Alexandru, jeune Moldave fraîchement débarqué en France, avait signé pour être le chauffeur de « Monsieur Rudolph », un millionnaire ukrainien en exil devenu propriétaire du château de La Rochepot, en Bourgogne. Trois ans plus tard, il atterrit au tribunal aux côtés de son patron.
Article à retrouver dans cette revue
Arnaques, crimes et vies de château
Revue XXI n°64
Arnaques, crimes et vies de château
Deux ans après le début de la guerre en Ukraine, « XXI » vous embarque dans la zone grise entre Russie et Europe.
Printemps 2024

Alexandru Arman a toujours eu une excellente mémoire des dates. Il se souvient comme si c’était hier de la soirée du 30 octobre 2015 à l’hôtel Levernois. Avec sa femme, Ekaterina, et leur fille âgée de 5 ans, ils ont été invités par son nouvel employeur, l’épouse de celui-ci, Alla, et leurs quatre enfants pour une quinzaine de jours dans un cinq-étoiles, à Beaune, en Bourgogne. « C’était un endroit de rêve, on n’avait jamais vu ça », sourit encore le trentenaire au visage poupin et au physique d’armoire à glace. Ce soir-là, alors que les convives découpent leur volaille de Bresse au restaurant gastronomique, l’hôte s’éclipse pour prendre un appel qu’il a semblé attendre durant tout le dîner. L’assiette est encore fumante lorsqu’il revient. Attrapant un serveur au vol, il commande du champagne et, tout en se rasseyant calmement, annonce : « On est propriétaires d’un château ! »

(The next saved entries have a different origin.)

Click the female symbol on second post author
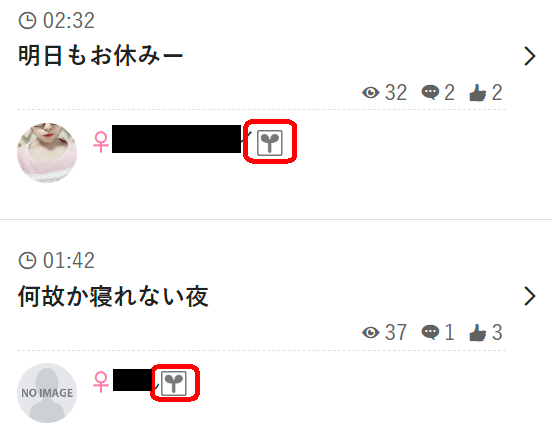 click(101, 382)
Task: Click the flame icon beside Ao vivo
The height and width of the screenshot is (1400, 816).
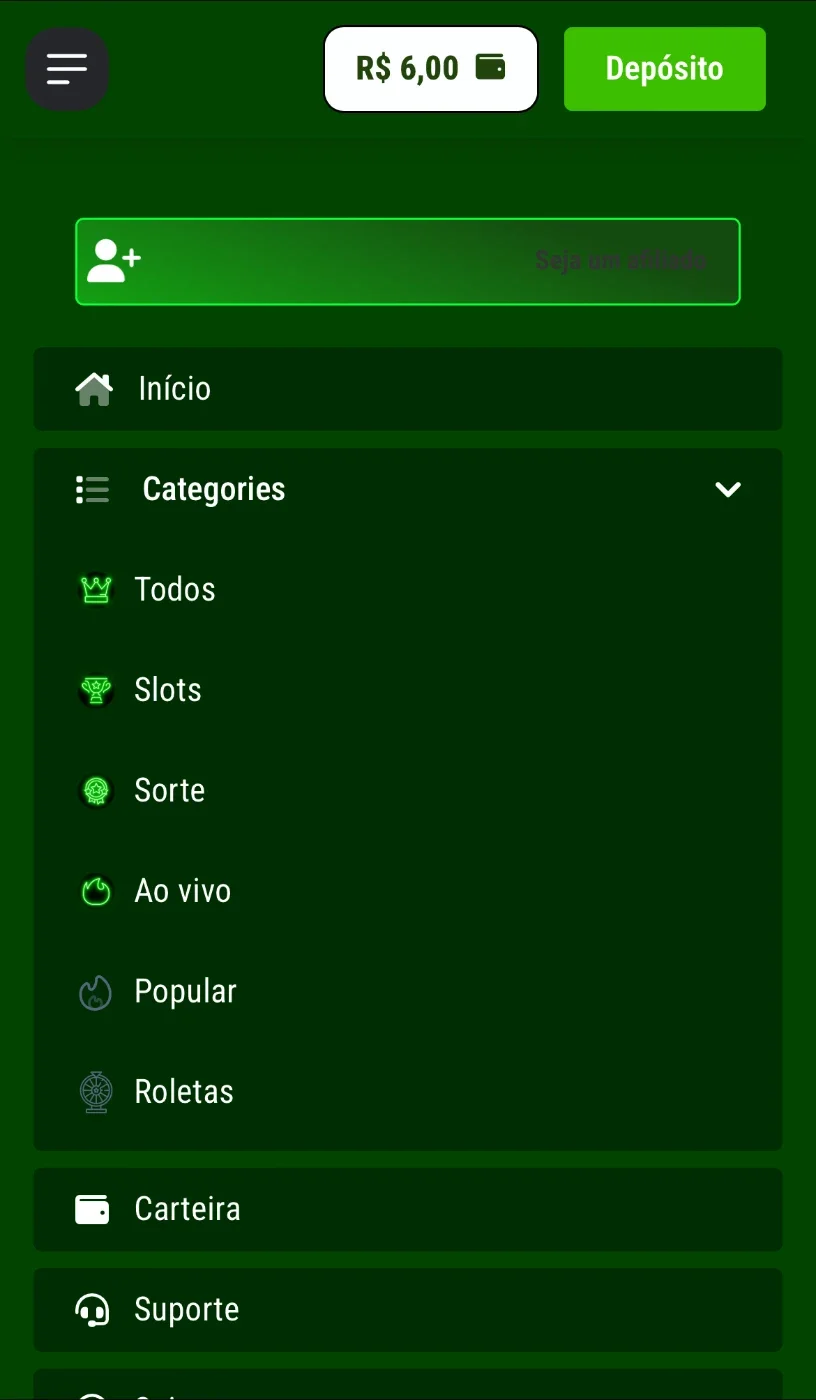Action: pos(96,891)
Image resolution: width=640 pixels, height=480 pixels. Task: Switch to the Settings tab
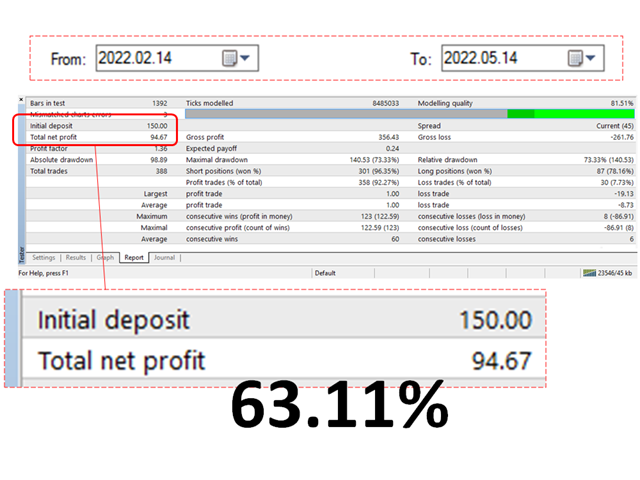tap(43, 257)
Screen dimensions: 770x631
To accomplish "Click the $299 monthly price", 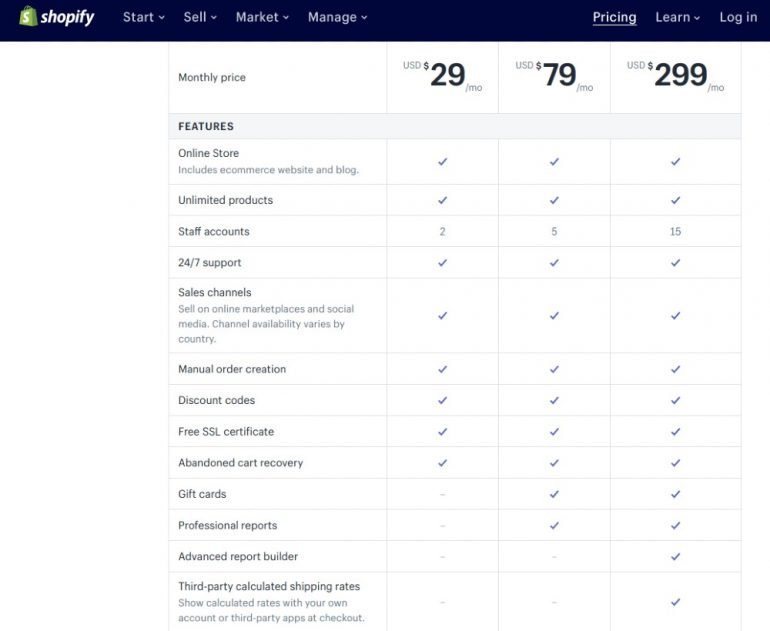I will 680,75.
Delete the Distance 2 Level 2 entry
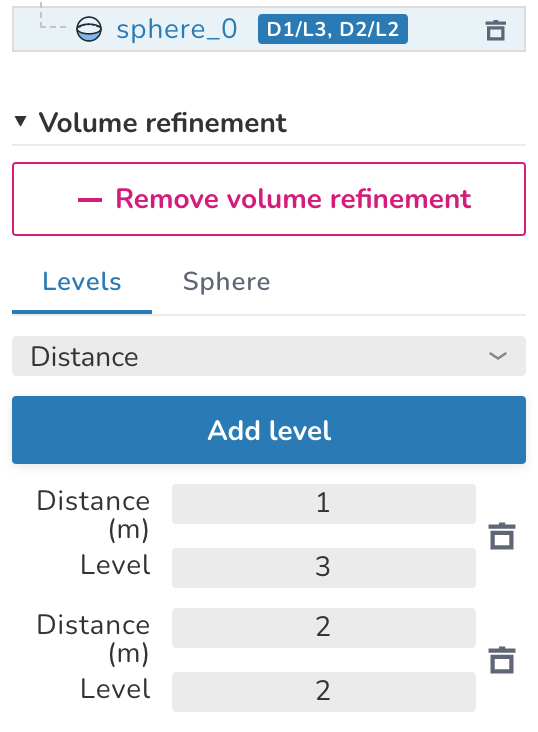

L’autre date qu’Alexandru Arman n’est pas près d’oublier, c’est le 5 octobre 2018. Trois ans après. Ce jour-là, en début d’après-midi, les derniers touristes de la saison prennent leurs desserts sur la terrasse du château de La Rochepot, bel et bien devenu propriété de son employeur. Quand, soudain, Alexandru se retrouve aux premières loges d’un ballet de gyrophares et de sirènes hurlantes : « Police, ouvrez ! » Comme il l’apprendra plus tard et à ses dépens, le parquet de Dijon a saisi un an auparavant la section de recherches d’une enquête sur les nouveaux châtelains. La police aux frontières et l’agence européenne de police criminelle Europol sont aussi sur le coup, soupçonnant l’homme au champagne d’être la clef de voûte d’une escroquerie internationale et d’une opération de blanchiment ultra sophistiquée commise en bande organisée. 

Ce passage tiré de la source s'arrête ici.